What an ML Engineer needs to know

Are you interested in Machine Learning? Are you asking yourself which are the key skills within this profession? This blogpost will tell you about the most valuable skills within the field and what you really need to have in your arsenal to call yourself a machine learning engineer.

If you are interested in machine learning, you are not alone. In fact, machine learning is one of the hottest fields right now and more and more people get interested in it everyday. But being interested in it and really pursuing such a complex topic is another thing. But don’t worry, this blog post will tell you what skills you really need, to start a machine learning career. The first thing you need to know is that it’s not enough to simply be a software engineer or a data scientist, because Machine learning is a mixture of both of these two professions.

Often times people confuse the job of a data analyst with the one of a machine learning engineer. Although these two have a lot of similarities, they are two different professions. The key difference is that as a data analyst your final output is mostly an analysis or visualizations, that tell a story about the data you were working on. As a machine learning engineer, the final output is working software, that gives you a probability/prediction.

Understanding the domain you’re working in

As a Machine Learning engineer, you need to understand the whole ecosystem for which you are building your system. If you are working at a company and you need to build a machine learning model that predicts when costumers will churn off the business, you need to understand their inventory, pricing, seasonality, customer behavior, how they address their marketing, etc. It is actually more about understanding the whole ecosystem than knowing a lot of machine learning algorithms because you need to write software that will successfully integrate and interface within the business.

The Key Skills

1. Programming

Of course, you need to be able to write software as a machine learning engineer. Python is one of the most widely used programming languages within the field, because of it’s many machine learning libraries like scikit-learn, TensorFlow, Theano, Caffe and so on. Other commonly used languages are R, Java, C, C++, Julia, Scala, Ruby, Octave, etc. I would recommend you to choose Python and understanding the basics of the language, libraries, and data structure. Ideally, you also know the fundamentals of computer science like data structures, algorithms, computability, complexity and computer architecture.

2. Statistics

Since Machine learning is all about predictions and understanding the data you are dealing with, you need to understand the basics of statistics to call yourself a machine learning engineer.

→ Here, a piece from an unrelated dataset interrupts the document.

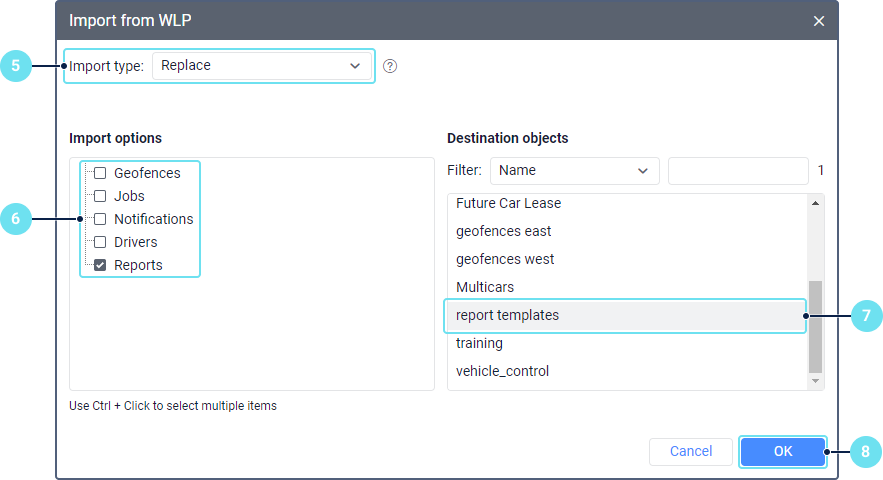The width and height of the screenshot is (883, 480).
Task: Enable the Drivers import option
Action: pyautogui.click(x=100, y=242)
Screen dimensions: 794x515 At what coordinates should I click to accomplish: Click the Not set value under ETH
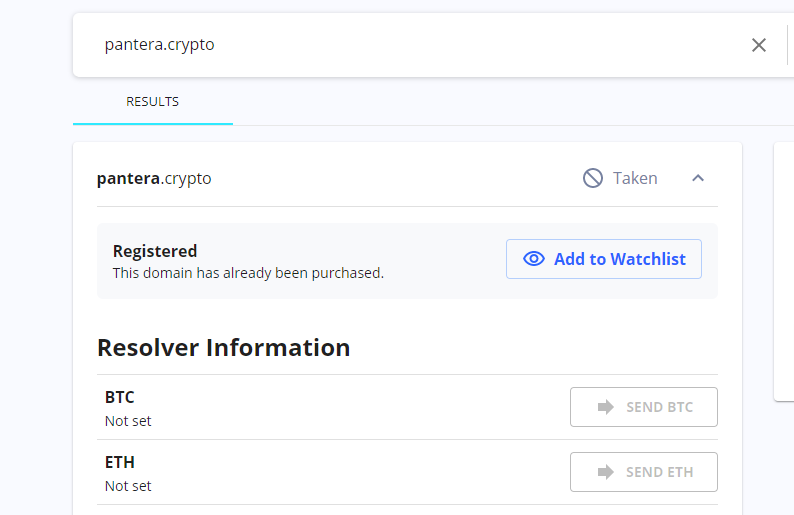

In detail, you need to understand descriptive and inferential statistics to understand properly what the data is telling you.

3. Mathematics

A thorough mathematical understanding of machine learning techniques is necessary to get a good grasp of the inner workings of the algorithms and getting good prediction results. This mathematical intuition will help you for example at selecting the right algorithm, choosing the right parameter settings, recognizing over- & underfitting and so on. Although it depends on the type of problem you are dealing with, the minimum level of mathematics a Machine Learning Scientist/Engineer should be able to master includes Linear Algebra, Multivariate Calculus, Algorithms and Complex Optimizations.

4. Feature Engineering

The quality of feature engineering determines the difference between the good and the average machine learning engineers. You will spend most of your time on this task, which is why it is so important. Feature engineering is the process of transforming raw data into features that better represent the underlying problem. You could also say that you turn your inputs into things the algorithm can understand. If you prepared your data well, you can still get a satisfactory result even if you didn’t choose the best algorithm for your current problem.

5. Applying Machine Learning Algorithms & tools

Of course, you need to be able to apply the standard Machine Learning tools (like scikit-learn, Theano, TensorFlow, etc.). You also must be able to apply algorithms effectively, which involves choosing the right model (like support vector machines, decision trees, k nearest neighbor, neural networks and so on), as well as understanding how the hyper-parameters affect the learning of your model. You should also be familiar with the various traps (like overfitting and underfitting, missing data, data leakage, etc.) and the advantages and disadvantages of different machine learning approaches.